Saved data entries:
———

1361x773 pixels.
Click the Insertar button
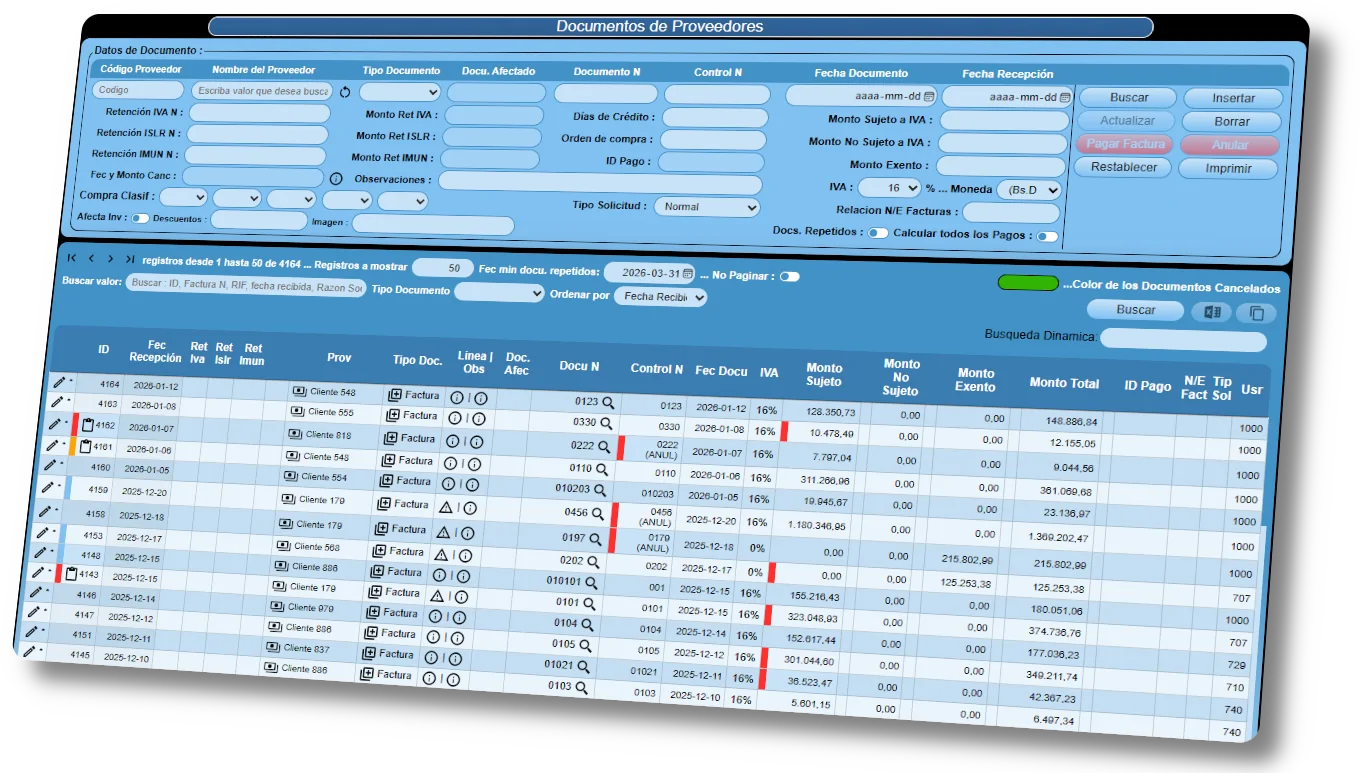pyautogui.click(x=1233, y=98)
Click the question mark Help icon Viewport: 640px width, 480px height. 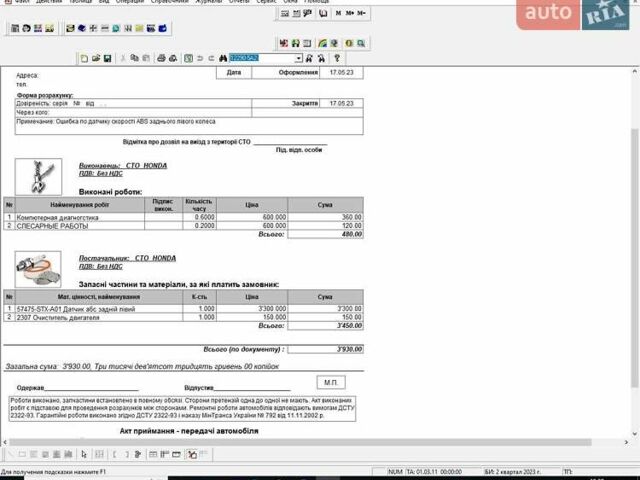(337, 59)
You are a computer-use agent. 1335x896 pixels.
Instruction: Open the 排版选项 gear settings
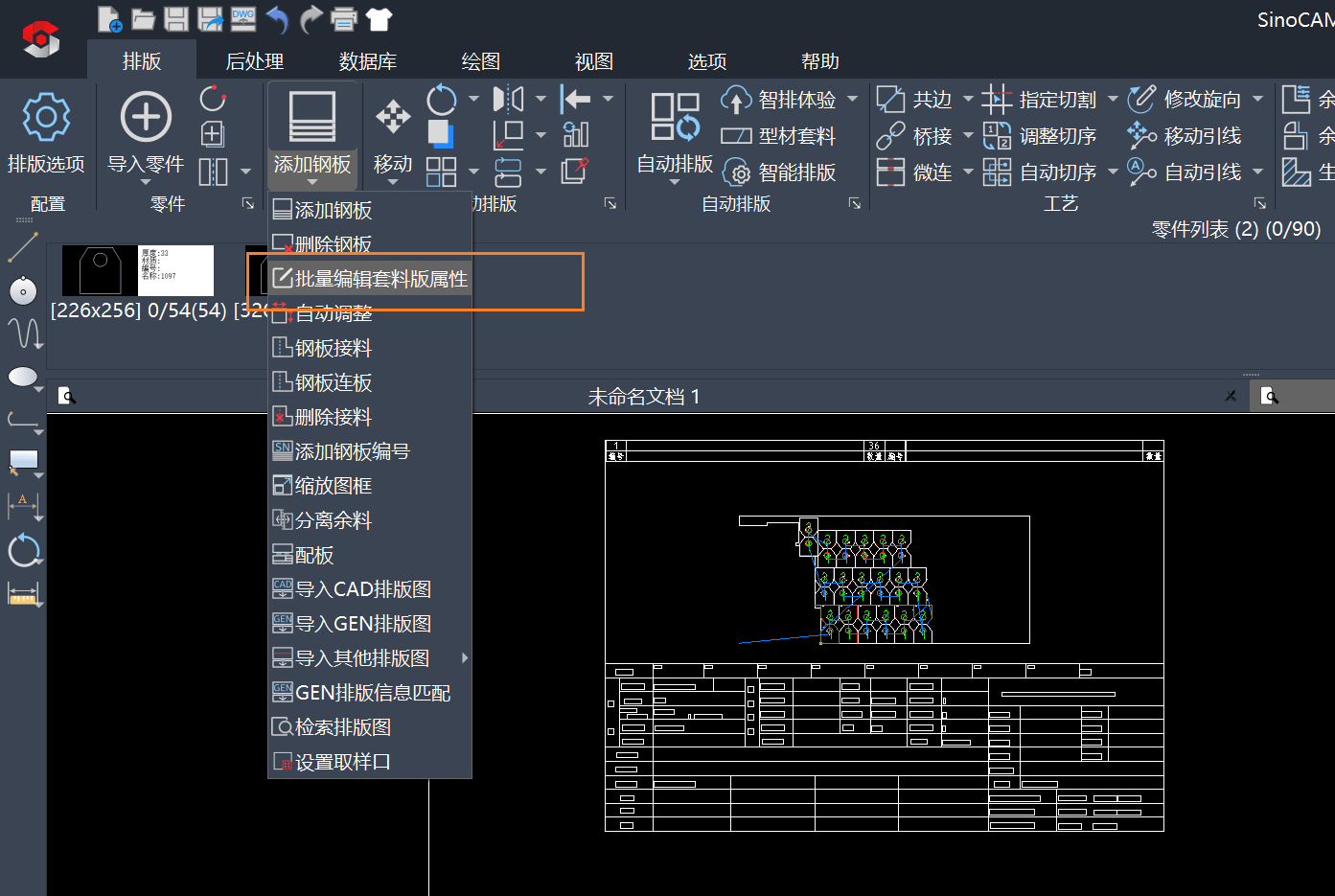coord(46,118)
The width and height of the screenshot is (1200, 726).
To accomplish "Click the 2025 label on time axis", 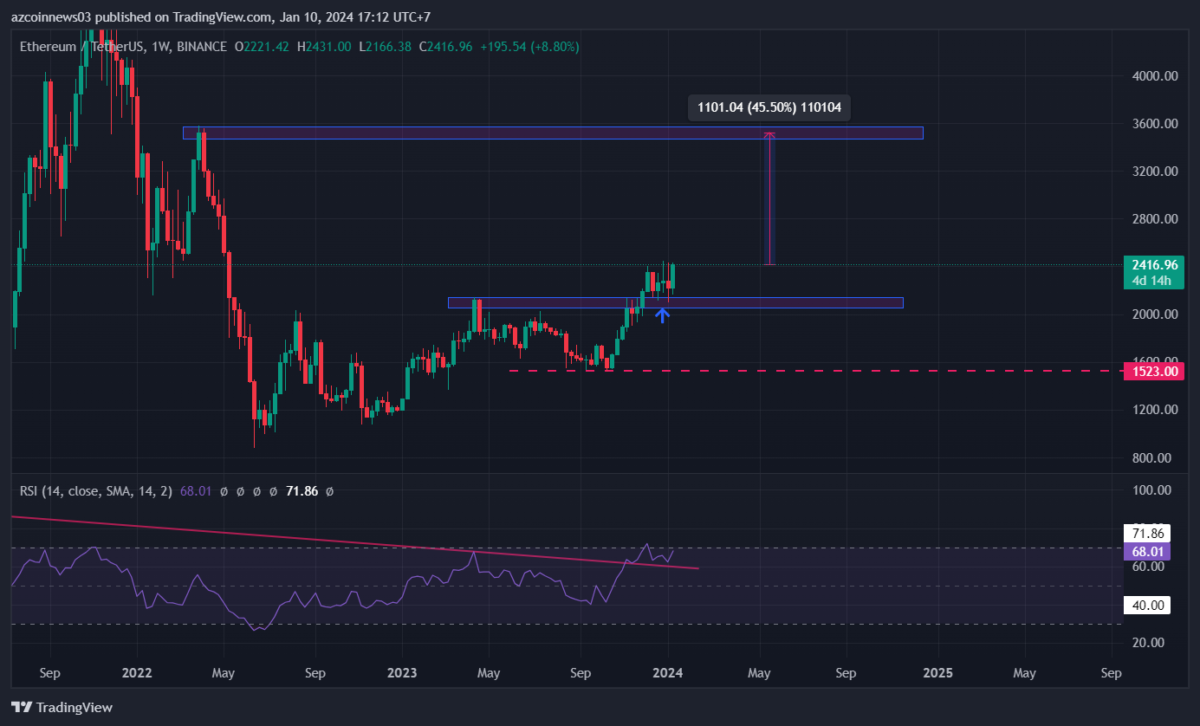I will (x=937, y=674).
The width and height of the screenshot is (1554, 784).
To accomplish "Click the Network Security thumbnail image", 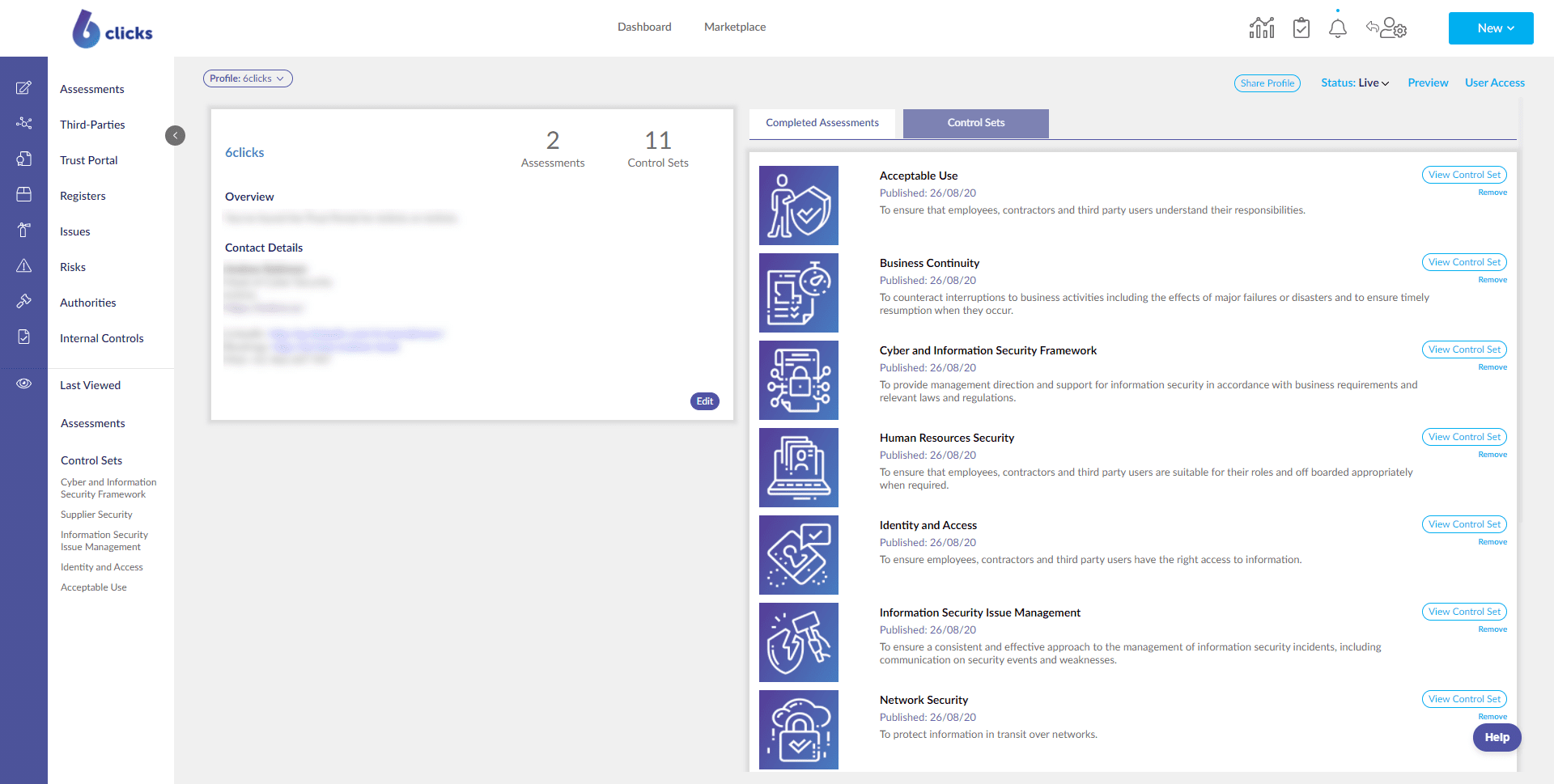I will (798, 729).
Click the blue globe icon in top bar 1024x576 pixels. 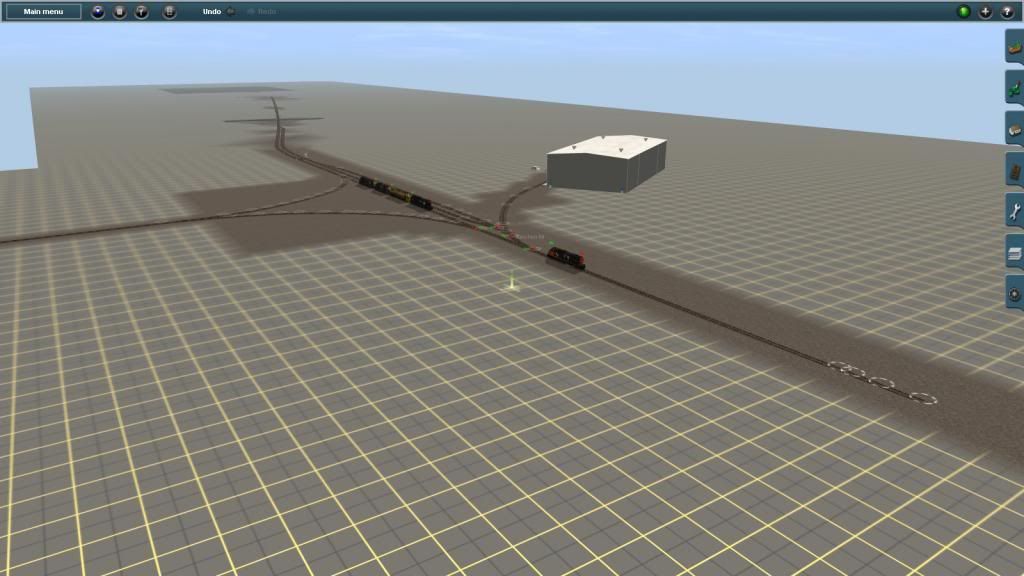click(97, 12)
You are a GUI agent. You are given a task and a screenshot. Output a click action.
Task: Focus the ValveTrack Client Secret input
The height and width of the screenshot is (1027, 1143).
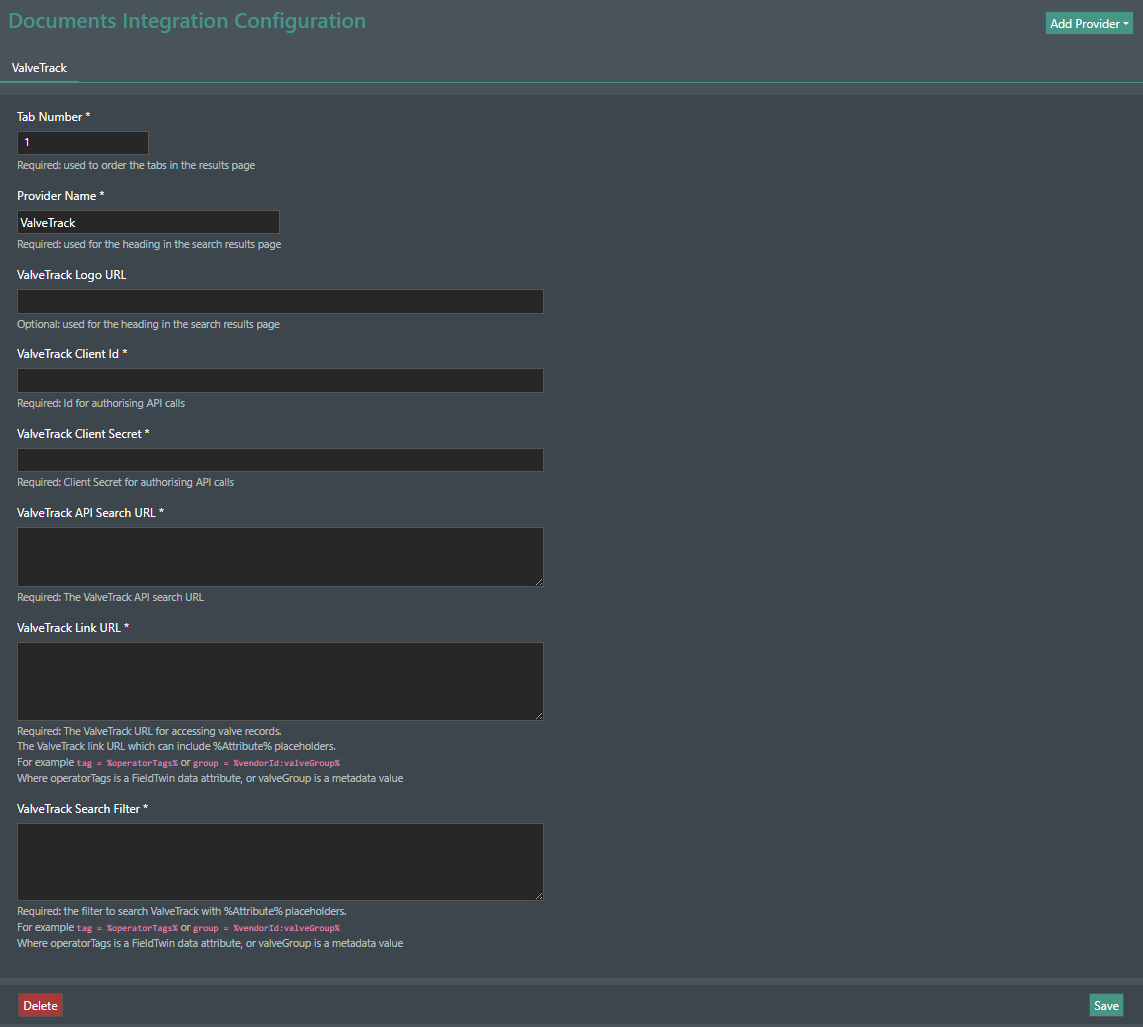280,459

———

### Assignment
Do not copy pictures. Restate exactly the lines from the one containing "You are a GUI" through the last line of the records.

### Response box
You are a GUI agent. You are given a task and a screenshot. Output a click action.
Task: Focus the ValveTrack Client Secret input
The height and width of the screenshot is (1027, 1143).
280,459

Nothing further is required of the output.